Indianapolis attorney Fran Quigley writes this week in the Indy Star that approving the proposed Indiana constitutional amendment on property tax caps amounts to buying a used car without test-driving it.

“So far, the engine has been coughing and a funny-colored smoke is belching from the exhaust,” he writes in a guest opinion column. “It seems every day we are hearing more bad news from Indiana communities: teacher layoffs in Anderson, extra-curricular school programs canceled in Bloomington, bus routes and libraries at risk in Indianapolis.”

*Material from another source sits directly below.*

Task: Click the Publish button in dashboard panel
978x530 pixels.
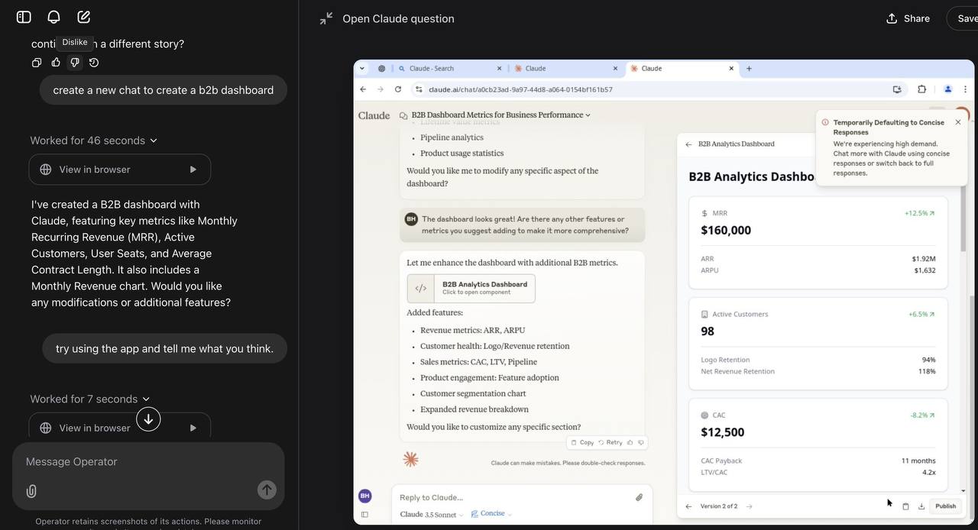Action: coord(945,506)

For voters in Bloomington, the constitutional amendment is the “other referendum” that will be on the ballot Nov. 2. It seems almost certain that the Monroe County Community School Corp. will propose an increase in local property taxes to help fund operating costs. At the same time, there will be a statewide vote on whether to enshrine property tax caps in the constitution. It could make for some confusion.

Political experts say the tax-cap measure will pass in a landslide. Results have been mixed on school-funding referendums around the state.

The property tax caps – 1 percent of assessed value for owner-occupied residences, 2 percent for farms and rental homes and 3 percent for business property – are already in state law. Supporters of the amendment say they want to protect the caps from some future legislature that would undo them.

The more likely rationale is that the law is vulnerable to a challenge by farm and business groups under Article 10 of the Indiana Constitution, which requires a “uniform and equal rate of property assessment and taxation.”